▶ **The request**: Rewrite the material below as a JSON list of strings, one string for each line and no entries for blank lines.
§
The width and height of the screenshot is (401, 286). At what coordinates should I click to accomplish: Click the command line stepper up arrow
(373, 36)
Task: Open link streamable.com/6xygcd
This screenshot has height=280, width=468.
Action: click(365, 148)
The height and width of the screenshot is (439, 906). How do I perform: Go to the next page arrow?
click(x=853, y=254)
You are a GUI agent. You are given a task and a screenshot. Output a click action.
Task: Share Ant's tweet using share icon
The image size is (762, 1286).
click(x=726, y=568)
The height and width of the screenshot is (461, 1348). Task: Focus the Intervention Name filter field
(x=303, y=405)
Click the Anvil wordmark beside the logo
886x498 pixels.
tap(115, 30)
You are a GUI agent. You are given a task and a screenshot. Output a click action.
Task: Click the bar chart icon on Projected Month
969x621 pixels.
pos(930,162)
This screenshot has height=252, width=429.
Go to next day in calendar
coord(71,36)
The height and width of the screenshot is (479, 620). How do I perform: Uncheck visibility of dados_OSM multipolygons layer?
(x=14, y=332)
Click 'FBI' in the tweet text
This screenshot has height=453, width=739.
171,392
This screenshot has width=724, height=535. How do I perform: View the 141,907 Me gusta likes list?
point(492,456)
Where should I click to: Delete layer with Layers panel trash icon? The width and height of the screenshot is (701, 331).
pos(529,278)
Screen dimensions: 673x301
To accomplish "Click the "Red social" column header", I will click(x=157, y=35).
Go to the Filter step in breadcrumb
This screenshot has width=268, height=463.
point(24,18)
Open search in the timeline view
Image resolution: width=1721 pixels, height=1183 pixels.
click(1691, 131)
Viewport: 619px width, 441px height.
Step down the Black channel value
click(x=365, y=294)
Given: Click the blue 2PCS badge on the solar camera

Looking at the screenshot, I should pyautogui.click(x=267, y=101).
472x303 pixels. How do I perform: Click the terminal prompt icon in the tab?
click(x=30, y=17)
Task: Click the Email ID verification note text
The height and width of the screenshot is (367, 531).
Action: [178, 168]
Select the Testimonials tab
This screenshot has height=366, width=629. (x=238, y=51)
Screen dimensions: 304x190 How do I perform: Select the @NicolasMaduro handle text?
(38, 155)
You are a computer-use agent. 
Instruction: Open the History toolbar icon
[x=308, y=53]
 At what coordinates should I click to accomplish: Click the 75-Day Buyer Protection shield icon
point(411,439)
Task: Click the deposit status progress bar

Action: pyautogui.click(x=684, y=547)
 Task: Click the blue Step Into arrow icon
§
▶ **Answer to this task**:
[
  "The width and height of the screenshot is (401, 286). At what coordinates should I click to accomplish: Click the command line stepper up arrow",
  "(373, 36)",
  "Task: Open link streamable.com/6xygcd",
  "This screenshot has height=280, width=468.",
  "Action: click(365, 148)",
  "The height and width of the screenshot is (439, 906). How do I perform: Go to the next page arrow?",
  "click(x=853, y=254)",
  "You are a GUI agent. You are given a task and a screenshot. Output a click action.",
  "Task: Share Ant's tweet using share icon",
  "The image size is (762, 1286).",
  "click(x=726, y=568)",
  "The height and width of the screenshot is (461, 1348). Task: Focus the Intervention Name filter field",
  "(x=303, y=405)",
  "Click the Anvil wordmark beside the logo",
  "886x498 pixels.",
  "tap(115, 30)",
  "You are a GUI agent. You are given a task and a screenshot. Output a click action.",
  "Task: Click the bar chart icon on Projected Month",
  "969x621 pixels.",
  "pos(930,162)",
  "This screenshot has height=252, width=429.",
  "Go to next day in calendar",
  "coord(71,36)",
  "The height and width of the screenshot is (479, 620). How do I perform: Uncheck visibility of dados_OSM multipolygons layer?",
  "(x=14, y=332)",
  "Click 'FBI' in the tweet text",
  "This screenshot has height=453, width=739.",
  "171,392",
  "This screenshot has width=724, height=535. How do I perform: View the 141,907 Me gusta likes list?",
  "point(492,456)",
  "Where should I click to: Delete layer with Layers panel trash icon? The width and height of the screenshot is (701, 331).",
  "pos(529,278)",
  "Screen dimensions: 673x301",
  "To accomplish \"Click the \"Red social\" column header\", I will click(x=157, y=35).",
  "Go to the Filter step in breadcrumb",
  "This screenshot has width=268, height=463.",
  "point(24,18)",
  "Open search in the timeline view",
  "Image resolution: width=1721 pixels, height=1183 pixels.",
  "click(1691, 131)",
  "Viewport: 619px width, 441px height.",
  "Step down the Black channel value",
  "click(x=365, y=294)",
  "Given: Click the blue 2PCS badge on the solar camera",
  "Looking at the screenshot, I should pyautogui.click(x=267, y=101).",
  "472x303 pixels. How do I perform: Click the terminal prompt icon in the tab?",
  "click(x=30, y=17)",
  "Task: Click the Email ID verification note text",
  "The height and width of the screenshot is (367, 531).",
  "Action: [178, 168]",
  "Select the Testimonials tab",
  "This screenshot has height=366, width=629. (x=238, y=51)",
  "Screen dimensions: 304x190 How do I perform: Select the @NicolasMaduro handle text?",
  "(38, 155)",
  "You are a computer-use agent. ",
  "Instruction: Open the History toolbar icon",
  "[x=308, y=53]",
  " At what coordinates should I click to accomplish: Click the 75-Day Buyer Protection shield icon",
  "point(411,439)",
  "Task: Click the deposit status progress bar",
  "Action: pyautogui.click(x=684, y=547)",
  " Task: Click the blue Step Into arrow icon"
]